Based on current best practices in Major League Baseball, this shouldn’t work. But it does. The Rays are in the playoffs while 22 better-funded, better-loved and better-staffed teams are not.
So either the people who run the Rays are smarter than everyone else, or everyone else is dumber than them.
Which brings us to the Toronto Blue Jays.
The Jays management has been making its rounds this week, explaining why the Jays being bad at baseball is a good thing.
“When we look back on 2019 … we’re going to look back on it as an integral part to building upon a sustainable winner,” Jays general manager Ross Atkins said.
There. Don’t you feel better now about wasting a year of your baseball life? You were there on the ground floor of something theoretically special. The windows hadn’t been installed and the furnace didn’t work, but you were there.
Trying to pin either Atkins or team president Mark Shapiro down on whether the Jays will do the most obvious thing they can to improve things – spend money – is like trying to grab a fistful of Jell-O. They talked around, over and under the topic, never quite dismissing it, but not explicitly endorsing it either.

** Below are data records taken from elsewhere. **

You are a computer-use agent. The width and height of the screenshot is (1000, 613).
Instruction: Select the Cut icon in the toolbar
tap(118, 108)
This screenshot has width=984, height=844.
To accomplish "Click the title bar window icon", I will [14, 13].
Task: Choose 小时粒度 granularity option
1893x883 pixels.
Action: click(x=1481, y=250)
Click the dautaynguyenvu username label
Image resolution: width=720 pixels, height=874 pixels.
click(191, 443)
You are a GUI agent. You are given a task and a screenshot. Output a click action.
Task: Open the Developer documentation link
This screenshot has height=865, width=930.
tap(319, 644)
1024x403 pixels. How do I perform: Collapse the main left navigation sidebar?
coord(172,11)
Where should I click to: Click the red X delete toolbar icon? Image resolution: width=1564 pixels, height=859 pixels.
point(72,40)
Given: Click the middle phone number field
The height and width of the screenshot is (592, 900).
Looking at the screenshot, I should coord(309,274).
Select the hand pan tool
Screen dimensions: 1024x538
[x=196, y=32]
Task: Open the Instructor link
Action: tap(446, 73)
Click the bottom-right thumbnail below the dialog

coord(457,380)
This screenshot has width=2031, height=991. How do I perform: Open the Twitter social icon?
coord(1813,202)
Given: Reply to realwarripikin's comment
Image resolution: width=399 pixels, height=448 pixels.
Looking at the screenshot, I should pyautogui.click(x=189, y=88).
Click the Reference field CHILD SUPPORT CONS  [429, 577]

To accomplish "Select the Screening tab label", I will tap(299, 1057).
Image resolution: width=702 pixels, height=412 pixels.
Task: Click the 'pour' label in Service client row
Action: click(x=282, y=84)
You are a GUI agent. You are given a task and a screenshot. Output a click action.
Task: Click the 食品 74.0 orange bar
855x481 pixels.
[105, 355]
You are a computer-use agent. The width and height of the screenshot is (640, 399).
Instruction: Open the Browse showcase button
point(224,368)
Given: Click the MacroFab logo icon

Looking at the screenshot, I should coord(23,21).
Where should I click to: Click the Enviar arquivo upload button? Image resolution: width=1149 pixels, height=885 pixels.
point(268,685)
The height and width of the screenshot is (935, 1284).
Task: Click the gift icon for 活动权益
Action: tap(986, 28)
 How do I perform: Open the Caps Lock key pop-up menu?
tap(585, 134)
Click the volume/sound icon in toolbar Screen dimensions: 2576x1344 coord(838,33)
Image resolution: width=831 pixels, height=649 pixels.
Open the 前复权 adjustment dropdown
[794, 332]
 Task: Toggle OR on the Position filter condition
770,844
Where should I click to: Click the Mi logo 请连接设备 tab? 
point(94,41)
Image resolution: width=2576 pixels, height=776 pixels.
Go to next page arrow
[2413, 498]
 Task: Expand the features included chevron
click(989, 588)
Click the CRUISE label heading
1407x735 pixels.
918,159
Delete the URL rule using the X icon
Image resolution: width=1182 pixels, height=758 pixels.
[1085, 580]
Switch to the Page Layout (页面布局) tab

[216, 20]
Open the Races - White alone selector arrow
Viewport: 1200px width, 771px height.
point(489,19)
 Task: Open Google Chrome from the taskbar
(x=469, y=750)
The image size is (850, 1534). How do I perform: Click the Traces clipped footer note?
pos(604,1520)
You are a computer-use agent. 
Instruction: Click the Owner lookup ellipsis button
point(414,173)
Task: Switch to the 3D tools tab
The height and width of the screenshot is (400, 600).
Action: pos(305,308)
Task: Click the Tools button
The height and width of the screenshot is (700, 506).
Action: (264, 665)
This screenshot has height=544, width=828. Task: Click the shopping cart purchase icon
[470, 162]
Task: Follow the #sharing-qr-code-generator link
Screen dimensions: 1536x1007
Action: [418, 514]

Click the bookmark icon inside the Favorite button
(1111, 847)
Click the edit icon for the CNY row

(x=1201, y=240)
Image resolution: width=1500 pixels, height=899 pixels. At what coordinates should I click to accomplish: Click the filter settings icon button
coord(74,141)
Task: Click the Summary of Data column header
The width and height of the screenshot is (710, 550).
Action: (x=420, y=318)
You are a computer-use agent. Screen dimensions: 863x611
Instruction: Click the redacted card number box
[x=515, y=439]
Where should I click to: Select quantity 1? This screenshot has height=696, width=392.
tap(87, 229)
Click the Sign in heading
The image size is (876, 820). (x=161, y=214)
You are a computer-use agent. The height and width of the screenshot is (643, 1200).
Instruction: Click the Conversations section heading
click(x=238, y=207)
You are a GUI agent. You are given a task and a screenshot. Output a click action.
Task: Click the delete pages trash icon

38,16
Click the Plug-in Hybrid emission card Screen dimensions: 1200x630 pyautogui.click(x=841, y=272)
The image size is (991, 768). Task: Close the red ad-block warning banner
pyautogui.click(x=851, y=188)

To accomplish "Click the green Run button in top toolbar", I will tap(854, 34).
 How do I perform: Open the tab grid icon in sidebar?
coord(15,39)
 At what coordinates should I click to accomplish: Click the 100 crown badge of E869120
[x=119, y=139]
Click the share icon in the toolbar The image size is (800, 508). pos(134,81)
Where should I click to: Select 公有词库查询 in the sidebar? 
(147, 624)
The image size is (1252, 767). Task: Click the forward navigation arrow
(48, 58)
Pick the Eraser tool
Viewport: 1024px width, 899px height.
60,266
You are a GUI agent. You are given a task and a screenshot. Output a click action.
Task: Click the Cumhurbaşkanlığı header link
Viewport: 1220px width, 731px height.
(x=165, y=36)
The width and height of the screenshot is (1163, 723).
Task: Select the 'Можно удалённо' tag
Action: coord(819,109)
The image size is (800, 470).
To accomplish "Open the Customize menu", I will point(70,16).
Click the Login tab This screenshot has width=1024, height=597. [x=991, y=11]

The upshot is that the Jays are not saying they won’t try to be better next year, but they’re not not saying that. Clear?
Toronto is prepared to be good if that magically happens, in much the same way that you are prepared to be rich if a drug cartel gets an address wrong and leaves a fridge box full of cash on your porch.
Every time you hear this line of thought – you can’t do it every year; you have to lose to win; these things require money we don’t have; risks have no reward – you look over at the Tampa Bay Rays and think, “Seriously?”
In attempting to explain the approach, Jays president Mark Shapiro put it like this: “We want to take that next step, from competing to winning.”
The suggestion is that the Jays are currently competing. But that isn’t the case. At the pro level, you are not competing unless you are doing everything in your power in order to win.
People don’t mind you losing. That happens most of the time to most of the teams. But they should mind if losing is treated as an unavoidable consequence of making money.
It’s clear the Rays are better at acquiring undervalued talent than anyone else in the game, and maybe in all of team sports.
But the thing that separates them from the Blue Jays is that they try.
Hard times have forced the Tampa organization into a no-excuses mindset, during an era in which the average fan is more prepared to accept excuses than he or she ever has before.
In the old, mathless days, before a bad baseball team could be made to look like a sneakily good one through the magic of Sabermetrics, trying was a requisite.
It’s still a requisite in markets such as Tampa, St. Louis, Boston and New York. The circumstances are different, but the reason is the same – fans there won’t accept a loser. They won’t watch a loser. They won’t abide a loser.
Thirty years ago, if a Toronto GM had come out after a 95-loss season and declared himself “very excited” about what he’d seen, as Atkins did this week, fans would have excited him further by burning the stadium down.
Nowadays, a lot of people nod along as though this makes sense. Hey, when you really think about it, maybe losing is a sort of winning? Maybe the answer is losing more? Maybe my team should stop trying altogether and soon we’ll have all 100 of Baseball America’s top 100 prospects? Then we can trade them for more picks and keep losing.
This isn’t a baseball strategy. It’s a business plan. And business is the one thing that continues to be good for the Toronto Blue Jays.
Two things have failed here, one as important as the other.
Jays management has failed because, robbed of their ability to spend, they still haven’t built the Tampa Bay Rays. That’s the benchmark. If Tampa can do it then, by definition, anyone can. It’s not as though they have access to a different trade wire in Florida. They are seeking to acquire the same commodities as everyone else. And they are demonstrably better at it.
There’s no good excuse for failing to meet that standard if you work for the Jays (or the Giants or the Angels or whomever). Someone is doing your job better than you.
The other thing that’s failing is the fans. Because they have accepted this nonsense. Bought into it, even. They empowered management and ownership to set down an endless path to nowhere.
They keep paying to go, watching on TV, buying T-shirts and wearing those T-shirts out of doors where people can see them.
Of course, you are very welcome to do all those things. You probably feel resentful at the suggestion that, just because the Jays are awful, you should deny yourself something you enjoy – baseball.
But when you buy tickets and wear the T-shirts and watch the games, it tells Jays ownership that you’re okay with mediocrity. You’re not super pumped at the idea, but you’ll put up with it. That’s how you end up with a 20-year rebuild.
Nobody can make the Jays good except the Jays. But as long as you keep trying, the Jays don’t have to.